Judge: U of L likely made 'deliberate attempt' to conceal basketball scandal records
A Circuit Court judge has ordered U of L to turn over the documents former President James Ramsey and consultant Chuck Smrt used to ban the men's basketball team from 2016 postseason play.
LOUISVILLE, Ky. (WDRB) -- The University of Louisville appears to have made a deliberate attempt to keep "embarrassing and damaging" information from the public, a judge ruled Tuesday, ordering the school to turn over all documents used by former President James Ramsey when he decided to keep the team out of the 2016 NCAA men's basketball tournament.
Jefferson Circuit Judge Barry Willett also ruled that the university must pay the court costs for Dr. Peter Hasselbacher, who had sought the records, because the documents were "willfully withheld."
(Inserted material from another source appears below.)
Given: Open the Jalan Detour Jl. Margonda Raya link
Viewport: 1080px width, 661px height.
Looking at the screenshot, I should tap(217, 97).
U of L must conduct a "diligent" search for records possessed by the school or former NCAA compliance official Chuck Smrt and turn the information over within 30 days to Hasselbacher, founder and president of the Kentucky Health Policy Institute.
U of L had previously filed a lawsuit asking the judge to rule the Kentucky Attorney General was wrong in finding the school violated Kentucky's open records law when it allegedly conducted an "inadequate" search for records requested by Hasselbacher. U of L denied those records existed, arguing, in part, that Smrt was an outside consultant who was not subject to the state open records act.
But Willett ruled that a record used or controlled by a public agency -- such as a university -- must be released "even though it is in the possession of an independent, outside consultant."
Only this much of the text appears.